A masked, loin-clothed cloud god danced on the shoulders of his two black-suited bearers, as a river goddess moved and quivered with nuanced emotions.
These two divine characters from Cloud Gate Dance Theatre’s Nine Songs (九歌) descended on an outdoor square in front of the Eslite Bookstore in Xinyi District (信義) yesterday afternoon, drawing a large crowd of curious onlookers who busily snapped photographs of the unusual sight.
The performance was part of an event heralding the restoration of Nine Songs and the show’s worldwide tour, which opens in Greater Tainan on Sept. 7.
“The reason we are bringing the performers to the street is that Mr Lin [Cloud Gate founder and artistic director Lin Hwai-min (林懷民)] believes that the work belongs to the city and should be seen by citizens in everyday life, rather than being limited to the stage,” Cloud Gate media coordiantor Amy Liang (梁越美) said.
Premiering in 1993 to mark the company’s 20th anniversary, Nine Songs had what was supposed to be its last run in 2007, but one month after the final show, a fire broke out at the troupe’s rehearsal studio and warehouse complex in Bali Township (八里), New Taipei City (新北市), on Feb. 11, 2008, destroying the majority of the facility and reducing most of the company’s props, scenery, costumes and production archives to ashes.

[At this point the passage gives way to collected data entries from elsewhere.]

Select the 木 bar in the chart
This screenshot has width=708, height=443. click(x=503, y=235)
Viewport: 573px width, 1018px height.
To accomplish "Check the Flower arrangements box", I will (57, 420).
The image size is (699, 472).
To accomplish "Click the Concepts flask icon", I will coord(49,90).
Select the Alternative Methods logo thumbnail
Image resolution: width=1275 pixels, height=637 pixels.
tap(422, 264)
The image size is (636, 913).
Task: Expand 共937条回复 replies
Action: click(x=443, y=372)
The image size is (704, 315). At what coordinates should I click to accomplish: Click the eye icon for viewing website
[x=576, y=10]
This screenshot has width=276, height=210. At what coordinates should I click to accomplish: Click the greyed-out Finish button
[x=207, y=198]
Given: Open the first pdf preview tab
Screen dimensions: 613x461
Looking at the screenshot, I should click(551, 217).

However, the masks worn by the divine characters in Nine Songs miraculously survived the blaze. Buoyed by the discovery of the masks, the troupe’s members decided to revive the piece and keep it alive, Lin said at a press conference in May.

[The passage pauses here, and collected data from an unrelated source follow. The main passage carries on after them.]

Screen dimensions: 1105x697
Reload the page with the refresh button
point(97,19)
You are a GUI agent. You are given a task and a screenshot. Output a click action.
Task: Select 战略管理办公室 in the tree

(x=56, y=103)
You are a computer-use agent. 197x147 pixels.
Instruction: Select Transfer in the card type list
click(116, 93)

Inspired by a collection of poems written by Qu Yuan (屈原) during China’s Warring States period, as well as the modern political conflict surrounding the Taiwan Strait, Nine Songs is considered to be one of Cloud Gate’s most elaborate and iconic works and is outfitted with an award-winning set design that includes a lotus pond and a river of flickering candles.
Equally ambitious is the score, which includes songs from Taiwan’s Tsou and Puyuma tribes, Tibetan Buddhist chants, traditional Javanese music and the Ju Percussion Group.
To recreate the piece, all the costumes, props and sets had to be re-made and since the master tape recording of the score was lost in the fire, the music was pieced together using restored surviving copies.
It also took a lot of time to train young dancers, because the work demanded highly skilled performances, said the troupe’s deputy artistic director Lee Ching-chun (李靜君), a former lead dancer herself.
“To perfect an eight-minute performance, the dancers have to prepare and practice for two years,” Lee said. “Each role in the work is a deity and such roles require mature performers to succeed.”
The company will take the new production on an eight-city tour around the nation, including Taipei in September, before hitting the road for shows in Hong Kong, Macau and China as well as Moscow, London and other European cities.